Given entries Block Start
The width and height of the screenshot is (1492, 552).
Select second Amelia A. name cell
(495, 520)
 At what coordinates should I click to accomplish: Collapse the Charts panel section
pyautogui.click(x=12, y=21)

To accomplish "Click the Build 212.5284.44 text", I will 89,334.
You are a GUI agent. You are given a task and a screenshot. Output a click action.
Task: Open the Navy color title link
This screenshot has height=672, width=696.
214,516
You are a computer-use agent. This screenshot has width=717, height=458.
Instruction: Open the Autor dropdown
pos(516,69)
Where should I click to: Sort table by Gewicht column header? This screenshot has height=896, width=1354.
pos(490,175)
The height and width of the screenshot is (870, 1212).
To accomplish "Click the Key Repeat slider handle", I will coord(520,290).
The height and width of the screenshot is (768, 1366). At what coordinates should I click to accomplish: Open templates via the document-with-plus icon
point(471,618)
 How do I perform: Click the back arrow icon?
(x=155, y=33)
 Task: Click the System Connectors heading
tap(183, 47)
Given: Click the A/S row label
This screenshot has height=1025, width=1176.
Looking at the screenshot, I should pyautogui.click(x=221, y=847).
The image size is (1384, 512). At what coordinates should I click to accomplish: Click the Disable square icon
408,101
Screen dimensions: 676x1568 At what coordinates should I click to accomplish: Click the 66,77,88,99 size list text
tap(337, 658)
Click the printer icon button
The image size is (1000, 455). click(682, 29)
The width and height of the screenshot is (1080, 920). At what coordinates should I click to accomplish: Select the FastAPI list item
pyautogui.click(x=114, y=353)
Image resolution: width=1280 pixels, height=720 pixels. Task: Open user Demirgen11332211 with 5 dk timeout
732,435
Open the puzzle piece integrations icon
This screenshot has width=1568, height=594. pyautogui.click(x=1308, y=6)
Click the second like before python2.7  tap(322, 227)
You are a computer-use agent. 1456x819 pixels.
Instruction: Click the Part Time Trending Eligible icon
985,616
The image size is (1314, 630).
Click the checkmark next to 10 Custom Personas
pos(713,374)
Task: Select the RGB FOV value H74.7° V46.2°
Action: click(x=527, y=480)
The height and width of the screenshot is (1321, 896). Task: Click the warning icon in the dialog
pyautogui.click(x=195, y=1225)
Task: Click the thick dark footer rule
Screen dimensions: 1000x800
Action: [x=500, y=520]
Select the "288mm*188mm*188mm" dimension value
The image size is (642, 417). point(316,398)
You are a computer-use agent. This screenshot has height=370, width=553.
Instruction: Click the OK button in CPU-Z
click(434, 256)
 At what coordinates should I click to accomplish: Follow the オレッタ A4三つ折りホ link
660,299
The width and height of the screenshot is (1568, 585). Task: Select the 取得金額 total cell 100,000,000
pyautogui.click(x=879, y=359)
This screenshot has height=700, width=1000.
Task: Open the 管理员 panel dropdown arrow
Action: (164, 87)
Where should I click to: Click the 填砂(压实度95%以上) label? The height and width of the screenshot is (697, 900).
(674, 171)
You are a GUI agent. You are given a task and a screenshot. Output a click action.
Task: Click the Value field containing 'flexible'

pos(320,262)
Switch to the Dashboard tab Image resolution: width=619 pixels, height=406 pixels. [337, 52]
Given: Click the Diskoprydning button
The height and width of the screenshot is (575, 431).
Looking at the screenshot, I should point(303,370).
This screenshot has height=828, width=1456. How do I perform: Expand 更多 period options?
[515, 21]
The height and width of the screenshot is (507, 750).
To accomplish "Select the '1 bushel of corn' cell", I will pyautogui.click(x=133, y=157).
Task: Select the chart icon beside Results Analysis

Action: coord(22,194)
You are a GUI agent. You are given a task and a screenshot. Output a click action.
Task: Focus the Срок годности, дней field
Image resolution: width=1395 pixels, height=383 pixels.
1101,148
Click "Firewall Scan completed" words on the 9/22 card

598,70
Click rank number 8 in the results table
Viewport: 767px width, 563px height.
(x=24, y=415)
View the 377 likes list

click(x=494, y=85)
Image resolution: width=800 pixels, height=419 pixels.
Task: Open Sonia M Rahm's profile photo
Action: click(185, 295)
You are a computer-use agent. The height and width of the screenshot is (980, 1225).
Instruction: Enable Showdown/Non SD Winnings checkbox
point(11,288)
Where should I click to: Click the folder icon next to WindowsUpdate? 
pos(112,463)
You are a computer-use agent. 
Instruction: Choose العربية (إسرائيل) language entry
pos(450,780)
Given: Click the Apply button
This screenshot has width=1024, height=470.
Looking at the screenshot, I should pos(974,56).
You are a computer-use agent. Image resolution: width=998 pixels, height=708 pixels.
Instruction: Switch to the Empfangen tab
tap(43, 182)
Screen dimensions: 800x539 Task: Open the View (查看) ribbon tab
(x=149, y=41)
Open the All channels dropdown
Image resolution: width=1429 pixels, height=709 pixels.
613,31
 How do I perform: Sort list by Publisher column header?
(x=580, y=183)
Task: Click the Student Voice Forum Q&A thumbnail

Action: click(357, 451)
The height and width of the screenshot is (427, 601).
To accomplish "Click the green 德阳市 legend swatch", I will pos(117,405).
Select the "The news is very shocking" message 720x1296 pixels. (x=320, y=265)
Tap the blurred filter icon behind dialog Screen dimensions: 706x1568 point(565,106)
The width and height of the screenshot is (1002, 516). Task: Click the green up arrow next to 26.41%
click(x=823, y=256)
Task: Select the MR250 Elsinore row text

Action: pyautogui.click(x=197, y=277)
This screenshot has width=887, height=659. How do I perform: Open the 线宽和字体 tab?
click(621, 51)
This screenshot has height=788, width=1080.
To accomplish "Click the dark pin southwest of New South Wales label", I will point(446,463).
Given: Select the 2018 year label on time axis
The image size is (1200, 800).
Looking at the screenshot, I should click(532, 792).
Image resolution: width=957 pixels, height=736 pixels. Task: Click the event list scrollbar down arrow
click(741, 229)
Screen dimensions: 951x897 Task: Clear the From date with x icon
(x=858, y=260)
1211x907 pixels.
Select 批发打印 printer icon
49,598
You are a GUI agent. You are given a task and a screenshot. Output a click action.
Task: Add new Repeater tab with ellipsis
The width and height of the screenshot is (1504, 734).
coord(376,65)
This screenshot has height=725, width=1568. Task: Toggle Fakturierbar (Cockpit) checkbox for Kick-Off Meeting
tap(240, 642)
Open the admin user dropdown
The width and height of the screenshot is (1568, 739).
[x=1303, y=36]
Given entries Block End
(Task requirements) Would you return each entry exactly as it reads?

(Exercise output)
The width and height of the screenshot is (1492, 552).
Select second Amelia A. name cell
(495, 520)
 At what coordinates should I click to accomplish: Collapse the Charts panel section
pyautogui.click(x=12, y=21)

To accomplish "Click the Build 212.5284.44 text", I will 89,334.
You are a GUI agent. You are given a task and a screenshot. Output a click action.
Task: Open the Navy color title link
This screenshot has height=672, width=696.
214,516
You are a computer-use agent. This screenshot has width=717, height=458.
Instruction: Open the Autor dropdown
pos(516,69)
Where should I click to: Sort table by Gewicht column header? This screenshot has height=896, width=1354.
pos(490,175)
The height and width of the screenshot is (870, 1212).
To accomplish "Click the Key Repeat slider handle", I will coord(520,290).
The height and width of the screenshot is (768, 1366). At what coordinates should I click to accomplish: Open templates via the document-with-plus icon
point(471,618)
 How do I perform: Click the back arrow icon?
(x=155, y=33)
 Task: Click the System Connectors heading
tap(183, 47)
Given: Click the A/S row label
This screenshot has height=1025, width=1176.
Looking at the screenshot, I should pyautogui.click(x=221, y=847).
The image size is (1384, 512). At what coordinates should I click to accomplish: Click the Disable square icon
408,101
Screen dimensions: 676x1568 At what coordinates should I click to accomplish: Click the 66,77,88,99 size list text
tap(337, 658)
Click the printer icon button
The image size is (1000, 455). click(682, 29)
The width and height of the screenshot is (1080, 920). At what coordinates should I click to accomplish: Select the FastAPI list item
pyautogui.click(x=114, y=353)
Image resolution: width=1280 pixels, height=720 pixels. Task: Open user Demirgen11332211 with 5 dk timeout
732,435
Open the puzzle piece integrations icon
This screenshot has width=1568, height=594. pyautogui.click(x=1308, y=6)
Click the second like before python2.7  tap(322, 227)
You are a computer-use agent. 1456x819 pixels.
Instruction: Click the Part Time Trending Eligible icon
985,616
The image size is (1314, 630).
Click the checkmark next to 10 Custom Personas
pos(713,374)
Task: Select the RGB FOV value H74.7° V46.2°
Action: click(x=527, y=480)
The height and width of the screenshot is (1321, 896). Task: Click the warning icon in the dialog
pyautogui.click(x=195, y=1225)
Task: Click the thick dark footer rule
Screen dimensions: 1000x800
Action: [x=500, y=520]
Select the "288mm*188mm*188mm" dimension value
The image size is (642, 417). point(316,398)
You are a computer-use agent. This screenshot has height=370, width=553.
Instruction: Click the OK button in CPU-Z
click(434, 256)
 At what coordinates should I click to accomplish: Follow the オレッタ A4三つ折りホ link
660,299
The width and height of the screenshot is (1568, 585). Task: Select the 取得金額 total cell 100,000,000
pyautogui.click(x=879, y=359)
This screenshot has height=700, width=1000.
Task: Open the 管理员 panel dropdown arrow
Action: (164, 87)
Where should I click to: Click the 填砂(压实度95%以上) label? The height and width of the screenshot is (697, 900).
(674, 171)
You are a GUI agent. You are given a task and a screenshot. Output a click action.
Task: Click the Value field containing 'flexible'

pos(320,262)
Switch to the Dashboard tab Image resolution: width=619 pixels, height=406 pixels. [337, 52]
Given: Click the Diskoprydning button
The height and width of the screenshot is (575, 431).
Looking at the screenshot, I should point(303,370).
This screenshot has height=828, width=1456. How do I perform: Expand 更多 period options?
[515, 21]
The height and width of the screenshot is (507, 750).
To accomplish "Select the '1 bushel of corn' cell", I will pyautogui.click(x=133, y=157).
Task: Select the chart icon beside Results Analysis

Action: coord(22,194)
You are a GUI agent. You are given a task and a screenshot. Output a click action.
Task: Focus the Срок годности, дней field
Image resolution: width=1395 pixels, height=383 pixels.
1101,148
Click "Firewall Scan completed" words on the 9/22 card

598,70
Click rank number 8 in the results table
Viewport: 767px width, 563px height.
(x=24, y=415)
View the 377 likes list

click(x=494, y=85)
Image resolution: width=800 pixels, height=419 pixels.
Task: Open Sonia M Rahm's profile photo
Action: click(185, 295)
You are a computer-use agent. The height and width of the screenshot is (980, 1225).
Instruction: Enable Showdown/Non SD Winnings checkbox
point(11,288)
Where should I click to: Click the folder icon next to WindowsUpdate? 
pos(112,463)
You are a computer-use agent. 
Instruction: Choose العربية (إسرائيل) language entry
pos(450,780)
Given: Click the Apply button
This screenshot has width=1024, height=470.
Looking at the screenshot, I should pos(974,56).
You are a computer-use agent. Image resolution: width=998 pixels, height=708 pixels.
Instruction: Switch to the Empfangen tab
tap(43, 182)
Screen dimensions: 800x539 Task: Open the View (查看) ribbon tab
(x=149, y=41)
Open the All channels dropdown
Image resolution: width=1429 pixels, height=709 pixels.
613,31
 How do I perform: Sort list by Publisher column header?
(x=580, y=183)
Task: Click the Student Voice Forum Q&A thumbnail

Action: click(357, 451)
The height and width of the screenshot is (427, 601).
To accomplish "Click the green 德阳市 legend swatch", I will pos(117,405).
Select the "The news is very shocking" message 720x1296 pixels. (x=320, y=265)
Tap the blurred filter icon behind dialog Screen dimensions: 706x1568 point(565,106)
The width and height of the screenshot is (1002, 516). Task: Click the green up arrow next to 26.41%
click(x=823, y=256)
Task: Select the MR250 Elsinore row text

Action: pyautogui.click(x=197, y=277)
This screenshot has width=887, height=659. How do I perform: Open the 线宽和字体 tab?
click(621, 51)
This screenshot has height=788, width=1080.
To accomplish "Click the dark pin southwest of New South Wales label", I will point(446,463).
Given: Select the 2018 year label on time axis
The image size is (1200, 800).
Looking at the screenshot, I should click(532, 792).
Image resolution: width=957 pixels, height=736 pixels. Task: Click the event list scrollbar down arrow
click(741, 229)
Screen dimensions: 951x897 Task: Clear the From date with x icon
(x=858, y=260)
1211x907 pixels.
Select 批发打印 printer icon
49,598
You are a GUI agent. You are given a task and a screenshot. Output a click action.
Task: Add new Repeater tab with ellipsis
The width and height of the screenshot is (1504, 734).
coord(376,65)
This screenshot has height=725, width=1568. Task: Toggle Fakturierbar (Cockpit) checkbox for Kick-Off Meeting
tap(240, 642)
Open the admin user dropdown
The width and height of the screenshot is (1568, 739).
[x=1303, y=36]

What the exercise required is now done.